** Opening Document segment block **
FIG. 1 is a schematic side view of one embodiment of security element.

While the above-identified drawings, which may not be drawn to scale, set forth various embodiments of the present disclosure, other embodiments are also contemplated, as noted in the Detailed Description. In all cases, this disclosure describes the presently disclosed invention by way of representation of exemplary embodiments and not by express limitations. It should be understood that numerous other modifications and embodiments can be devised by those skilled in the art, which fall within the scope and spirit of this disclosure.

DETAILED DESCRIPTION

Before any embodiments of the present disclosure are explained in detail, it is understood that the invention is not limited in its application to the details of use, construction, and the arrangement of components set forth in the following description. The invention is capable of other embodiments and of being practiced or of being carried out in various ways that will become apparent to a person of ordinary skill in the art upon reading the present disclosure. Also, it is understood that the phraseology and terminology used herein is for the purpose of description and should not be regarded as limiting. The use of “including,” “comprising,” or “having” and variations thereof herein is meant to encompass the items listed thereafter and equivalents thereof as well as additional items. It is understood that other embodiments may be utilized and structural or logical changes may be made without departing from the scope of the present disclosure.

As used in this Specification, the recitation of numerical ranges by endpoints includes all numbers subsumed within that range (e.g. 1 to 5 includes 1, 1.5, 2, 2.75, 3, 3.8, 4, and 5, and the like).
** Closing Document segment block **
### Parts of the exercise
1. Decide whether each statement below agrees with the excerpt. For each, answer yes or no and quote the words of the excerpt that decide it.
(a) The drawings are necessarily drawn to scale.
(b) The range 1 to 5 includes the number 2.75.
(c) The phraseology and terminology used are to be regarded as limiting.
2. Return each line of the records that contains the word "Identify".
** Opening Records for processing block **
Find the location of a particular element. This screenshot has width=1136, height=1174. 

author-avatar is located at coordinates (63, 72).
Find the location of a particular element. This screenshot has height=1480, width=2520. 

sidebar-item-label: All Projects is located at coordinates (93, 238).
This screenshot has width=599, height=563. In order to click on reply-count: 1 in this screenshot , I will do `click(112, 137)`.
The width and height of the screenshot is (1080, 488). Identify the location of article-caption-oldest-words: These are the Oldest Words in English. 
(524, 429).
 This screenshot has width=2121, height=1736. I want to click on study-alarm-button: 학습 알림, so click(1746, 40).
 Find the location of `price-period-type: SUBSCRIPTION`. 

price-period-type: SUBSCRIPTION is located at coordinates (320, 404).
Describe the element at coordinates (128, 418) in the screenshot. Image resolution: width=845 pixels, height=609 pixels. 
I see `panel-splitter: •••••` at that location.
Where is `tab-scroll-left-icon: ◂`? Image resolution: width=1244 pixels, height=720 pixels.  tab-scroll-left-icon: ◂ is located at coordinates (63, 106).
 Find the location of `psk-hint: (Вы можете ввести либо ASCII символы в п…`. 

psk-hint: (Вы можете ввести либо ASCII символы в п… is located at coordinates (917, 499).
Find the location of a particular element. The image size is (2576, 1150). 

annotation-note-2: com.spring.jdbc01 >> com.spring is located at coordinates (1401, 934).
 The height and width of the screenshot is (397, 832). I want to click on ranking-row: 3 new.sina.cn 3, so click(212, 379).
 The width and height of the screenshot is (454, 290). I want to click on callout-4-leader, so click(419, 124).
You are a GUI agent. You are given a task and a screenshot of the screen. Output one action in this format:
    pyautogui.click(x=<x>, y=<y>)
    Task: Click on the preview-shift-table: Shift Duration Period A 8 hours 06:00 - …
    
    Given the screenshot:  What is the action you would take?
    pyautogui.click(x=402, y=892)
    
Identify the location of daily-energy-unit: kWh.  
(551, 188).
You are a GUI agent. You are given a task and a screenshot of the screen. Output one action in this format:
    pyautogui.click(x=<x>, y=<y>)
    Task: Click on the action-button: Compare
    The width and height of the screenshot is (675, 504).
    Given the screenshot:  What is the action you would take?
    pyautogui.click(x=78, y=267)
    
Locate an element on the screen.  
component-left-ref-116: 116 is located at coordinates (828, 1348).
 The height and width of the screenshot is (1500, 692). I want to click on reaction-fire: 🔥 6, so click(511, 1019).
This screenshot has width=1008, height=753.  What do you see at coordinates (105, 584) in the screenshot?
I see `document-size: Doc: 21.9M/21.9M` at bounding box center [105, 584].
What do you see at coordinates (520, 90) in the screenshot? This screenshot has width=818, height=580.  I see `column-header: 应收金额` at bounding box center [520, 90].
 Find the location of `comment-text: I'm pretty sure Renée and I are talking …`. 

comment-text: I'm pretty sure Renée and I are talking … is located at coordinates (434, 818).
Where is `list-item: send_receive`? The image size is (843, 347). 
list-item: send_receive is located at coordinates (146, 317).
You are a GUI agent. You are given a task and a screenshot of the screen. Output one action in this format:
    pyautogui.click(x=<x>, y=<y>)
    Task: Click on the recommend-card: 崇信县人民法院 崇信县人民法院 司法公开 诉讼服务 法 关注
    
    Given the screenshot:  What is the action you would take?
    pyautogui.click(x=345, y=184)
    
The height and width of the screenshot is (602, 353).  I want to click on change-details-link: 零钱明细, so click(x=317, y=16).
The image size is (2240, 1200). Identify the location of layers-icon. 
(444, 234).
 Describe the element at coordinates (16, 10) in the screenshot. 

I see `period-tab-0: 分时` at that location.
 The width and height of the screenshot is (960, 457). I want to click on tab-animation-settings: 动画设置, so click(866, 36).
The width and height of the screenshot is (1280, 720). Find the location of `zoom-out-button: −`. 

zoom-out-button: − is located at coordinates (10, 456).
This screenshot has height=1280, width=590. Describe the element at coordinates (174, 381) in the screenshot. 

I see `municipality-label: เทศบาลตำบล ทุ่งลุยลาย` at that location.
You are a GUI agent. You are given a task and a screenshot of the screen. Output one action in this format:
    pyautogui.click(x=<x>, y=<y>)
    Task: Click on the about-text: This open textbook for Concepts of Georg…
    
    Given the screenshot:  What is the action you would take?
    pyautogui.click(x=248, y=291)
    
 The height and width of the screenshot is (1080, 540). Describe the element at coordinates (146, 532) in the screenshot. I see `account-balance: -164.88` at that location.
** Closing Records for processing block **
### Your responses
1.
(a) No: "which may not be drawn to scale"
(b) Yes: "1 to 5 includes 1, 1.5, 2, 2.75, 3, 3.8, 4, and 5"
(c) No: "should not be regarded as limiting"

2.
The width and height of the screenshot is (1080, 488). Identify the location of article-caption-oldest-words: These are the Oldest Words in English. 
Identify the location of daily-energy-unit: kWh.  
The image size is (2240, 1200). Identify the location of layers-icon. 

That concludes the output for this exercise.